Helen is right, of course, but until I become a more adept user of my iPad, I will have to conduct my interviews with my trusty pen and paper (I still write faster than I type).

I began my interview by taking a not-so-happy snap of Helen to accompany her profile, despite her best efforts to coerce me into using her Second Life avatar as her profile pic. My first hard-headed interview had begun. I asked Helen the following five questions, which I will use to profile a different member of the ADFI team each week.

1. What is your background?

“It’s a long story”, she tells me and boy, was she right!

After commencing an architecture degree at UQ, Helen transferred to Vet Science. Unfortunately, no one told Helen that it was a precondition of the job that (when necessary) animals had to be put down and so, she traded a career in animal termination for dog washing. Helen’s interest in music led to a part-time career writing entertainment-related articles for street magazines, which sparked her interest in journalism. For some additional “fun”, Helen undertook studies in religion at UQ as well. Clearly favouring the latter, Helen dropped journalism and transferred into a Master of Arts in studies in religion. She went on to complete a PhD in the history of tarot and a Masters of Education in ICT, through Macquarie University.
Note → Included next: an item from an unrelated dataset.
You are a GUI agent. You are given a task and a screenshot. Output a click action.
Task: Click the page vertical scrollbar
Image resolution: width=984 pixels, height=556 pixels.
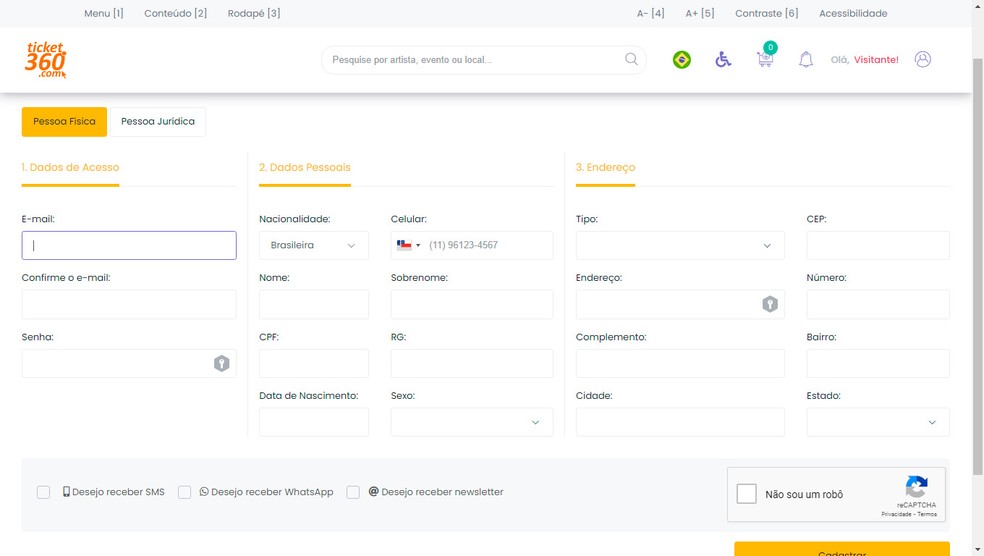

2. What is your role at ADFI?

Helen is the mission leader for mobility. “I have the funnest job at ADFI”, she brags, as she tells me about her research in virtual worlds and the use of interesting technologies for teaching and learning from iPads to eBook Readers, phones and gaming consoles for education.

3. What projects are you most excited about?

Portable Moodle and the eBook Reader project (PLEIADES), which, Helen explains, “gives an online experience to incarcerated students without access to the Internet.”

4. If you could be any superhero, who would it be?

Okay, I realise this question is not really relevant to the goals and achievements of ADFI, but it will surely generate some interesting responses. Helen’s answer, “Storm, from X-Men”, suggests I was right. I wait expectantly for her justification… “I would like to be able to control the weather and she has good hair.”

Enough said really!

5. In what ways do you think Universities will be different in ten years’ time?

“Learning flexibility”, Helen says. “Learning in a variety of locations, including in the field and at work. Learning will be contextual and relevant. We will be teaching students how to cope with change, how to be excellent communicators and training students for jobs that don’t yet exist.”